### WHAT TO PRODUCE
Rewrite the part of the listing that opens with the line containing "You are a computer-use agent." and closes with the line containing "point(91,58)", changing "profile" to "document" and keeping everything else the same. Leave the pictures out of your answer.

### DATASET ROWS
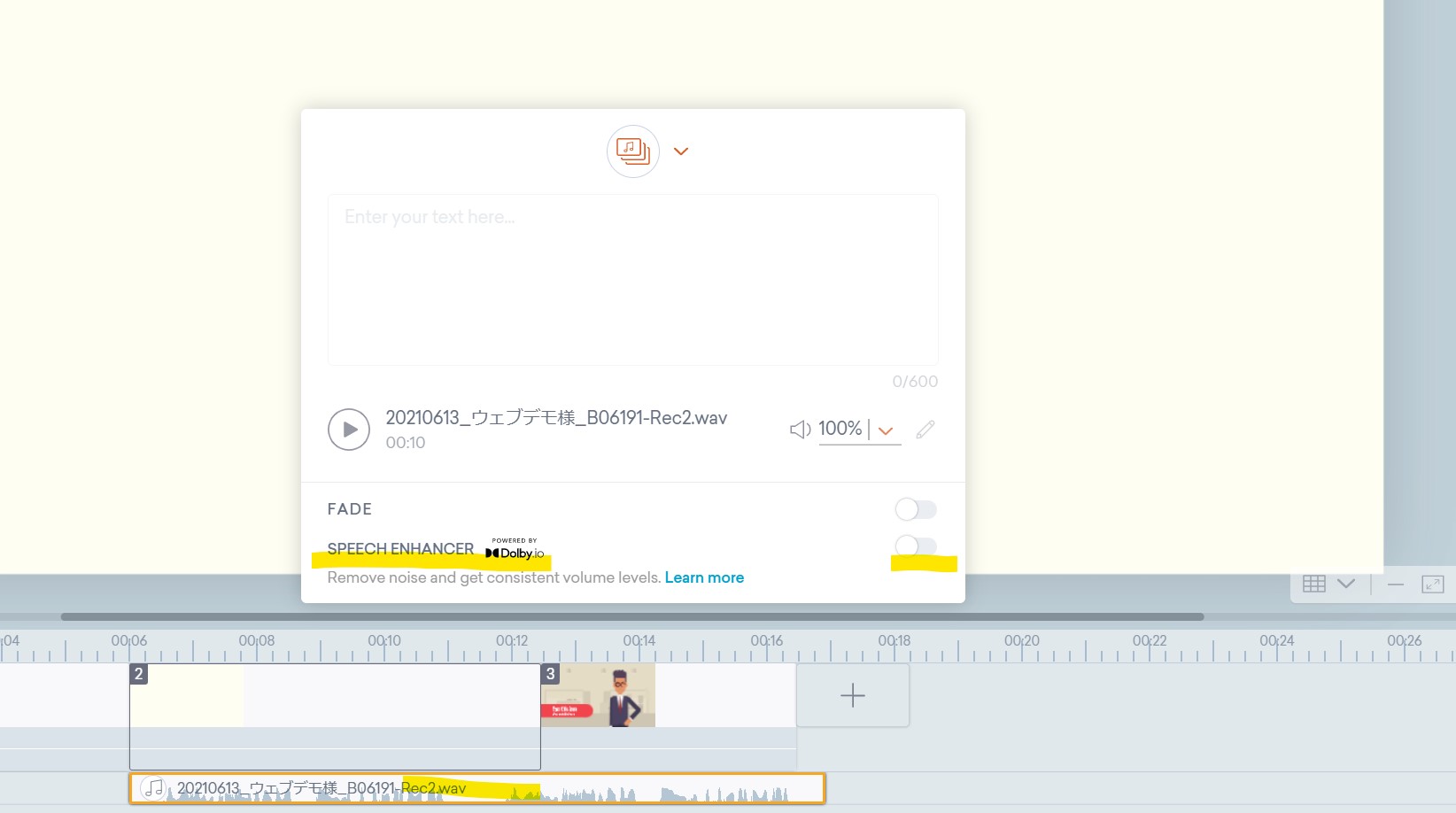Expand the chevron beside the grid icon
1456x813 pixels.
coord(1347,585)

...

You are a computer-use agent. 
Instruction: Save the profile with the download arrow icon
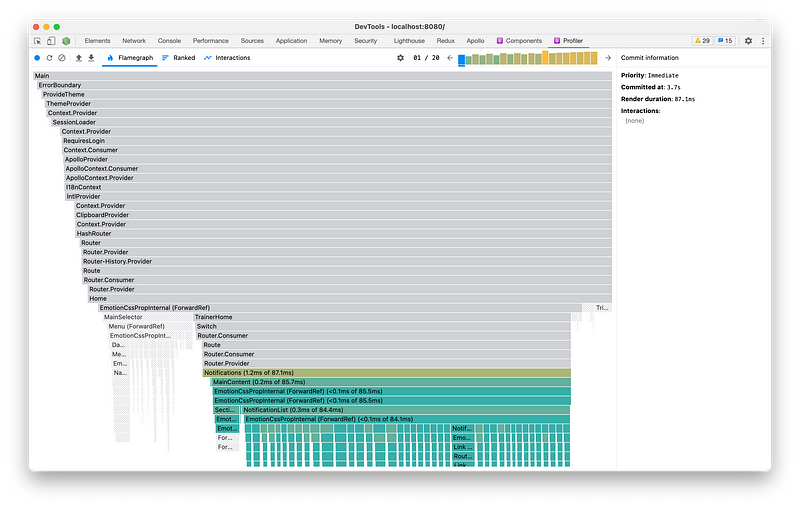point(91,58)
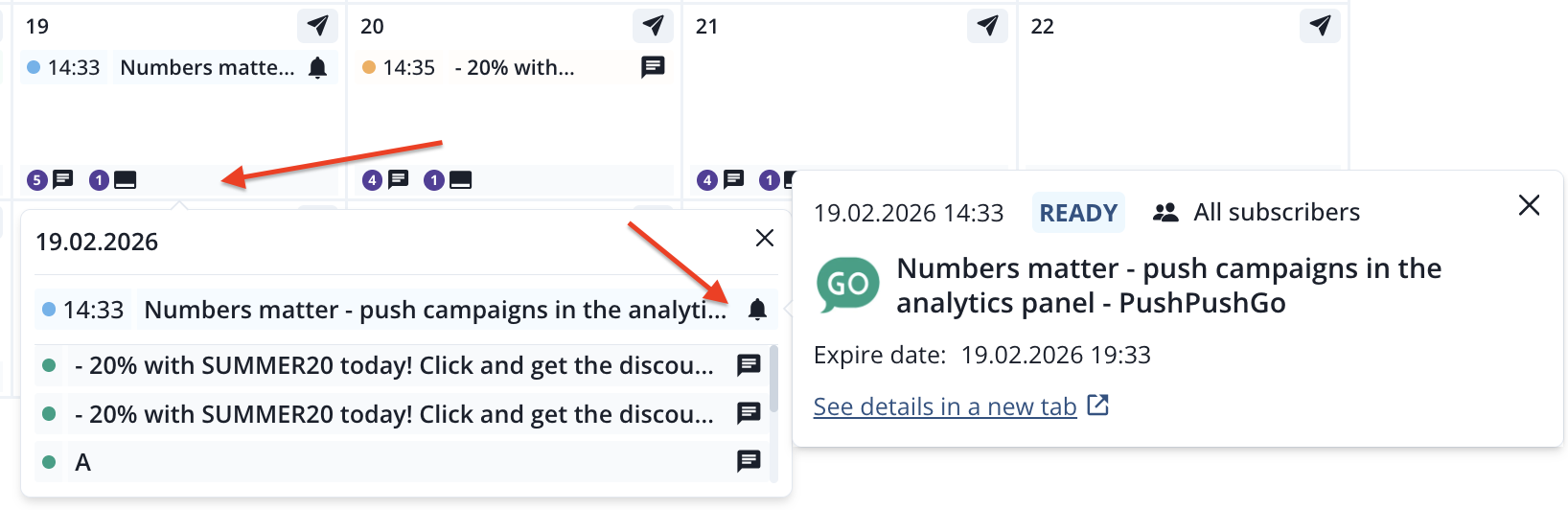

--

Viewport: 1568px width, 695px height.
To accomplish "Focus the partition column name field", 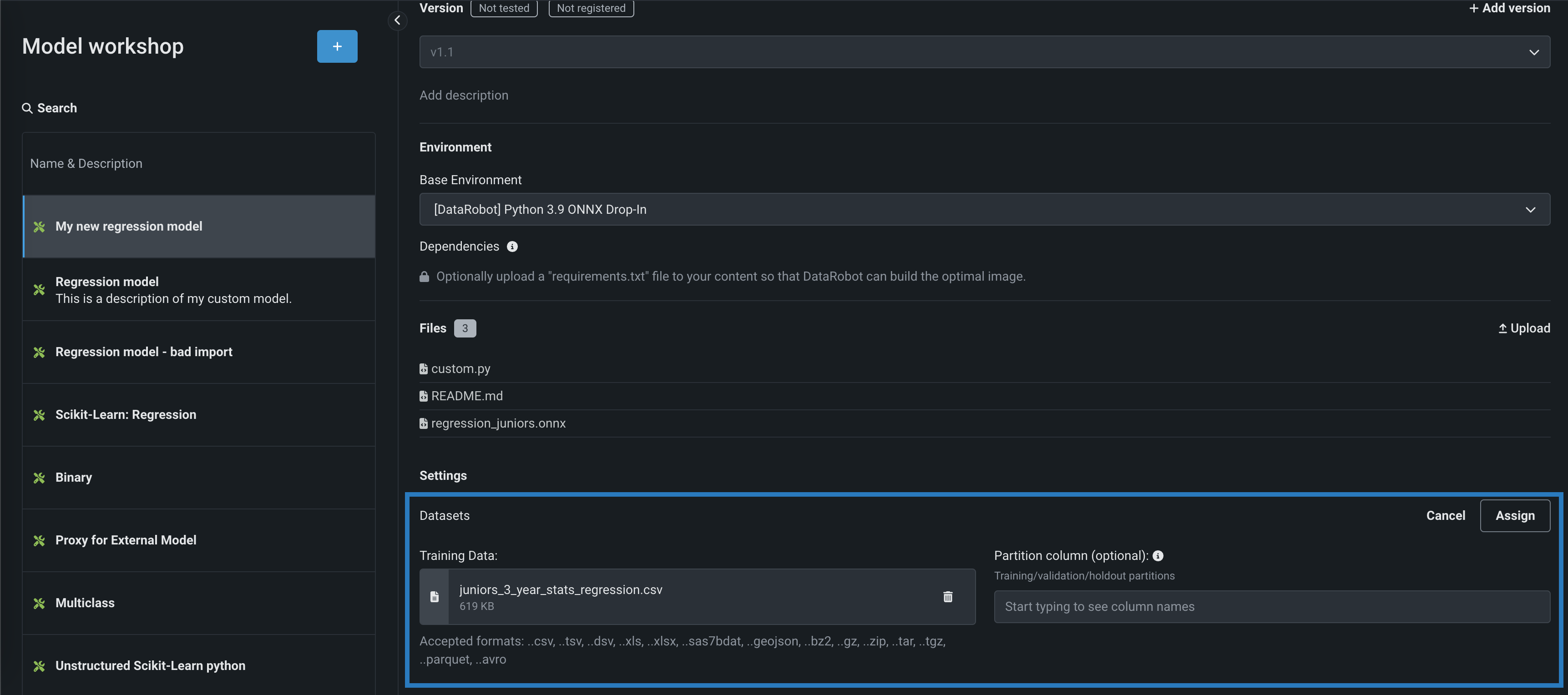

### RESPONSE BELOW
You are a computer-use agent. 
Instruction: Save the document with the download arrow icon
point(91,58)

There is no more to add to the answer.